■ TASK REQUIREMENTS
Go through the entries one line at a time, and gather every line that has the word "will".

■ RECORDS TO USE
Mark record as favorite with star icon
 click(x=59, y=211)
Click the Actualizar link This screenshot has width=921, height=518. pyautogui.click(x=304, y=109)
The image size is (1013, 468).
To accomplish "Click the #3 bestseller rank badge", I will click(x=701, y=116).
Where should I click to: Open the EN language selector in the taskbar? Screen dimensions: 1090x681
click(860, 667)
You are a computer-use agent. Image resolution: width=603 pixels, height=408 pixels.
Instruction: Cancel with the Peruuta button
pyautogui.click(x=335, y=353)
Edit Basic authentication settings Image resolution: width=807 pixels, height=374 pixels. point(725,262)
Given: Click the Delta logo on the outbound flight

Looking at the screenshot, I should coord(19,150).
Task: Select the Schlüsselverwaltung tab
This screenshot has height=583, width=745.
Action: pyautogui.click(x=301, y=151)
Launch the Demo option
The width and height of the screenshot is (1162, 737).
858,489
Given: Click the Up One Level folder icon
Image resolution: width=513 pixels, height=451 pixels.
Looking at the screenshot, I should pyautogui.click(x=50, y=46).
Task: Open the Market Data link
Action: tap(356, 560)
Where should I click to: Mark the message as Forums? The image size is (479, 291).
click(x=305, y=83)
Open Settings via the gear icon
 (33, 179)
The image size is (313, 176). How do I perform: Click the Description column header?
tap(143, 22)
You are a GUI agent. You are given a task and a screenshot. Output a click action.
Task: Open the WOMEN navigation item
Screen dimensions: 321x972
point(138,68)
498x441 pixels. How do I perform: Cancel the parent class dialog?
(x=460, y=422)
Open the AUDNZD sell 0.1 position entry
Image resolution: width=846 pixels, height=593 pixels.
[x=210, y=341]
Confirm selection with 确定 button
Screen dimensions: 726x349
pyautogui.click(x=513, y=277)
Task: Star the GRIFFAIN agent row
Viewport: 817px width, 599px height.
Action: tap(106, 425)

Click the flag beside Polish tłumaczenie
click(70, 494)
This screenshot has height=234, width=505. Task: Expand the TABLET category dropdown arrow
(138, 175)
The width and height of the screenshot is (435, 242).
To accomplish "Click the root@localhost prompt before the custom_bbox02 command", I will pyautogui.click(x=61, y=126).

■ RESULT OF THIS EXERCISE
To accomplish "Click the #3 bestseller rank badge", I will click(x=701, y=116).
To accomplish "Click the root@localhost prompt before the custom_bbox02 command", I will pyautogui.click(x=61, y=126).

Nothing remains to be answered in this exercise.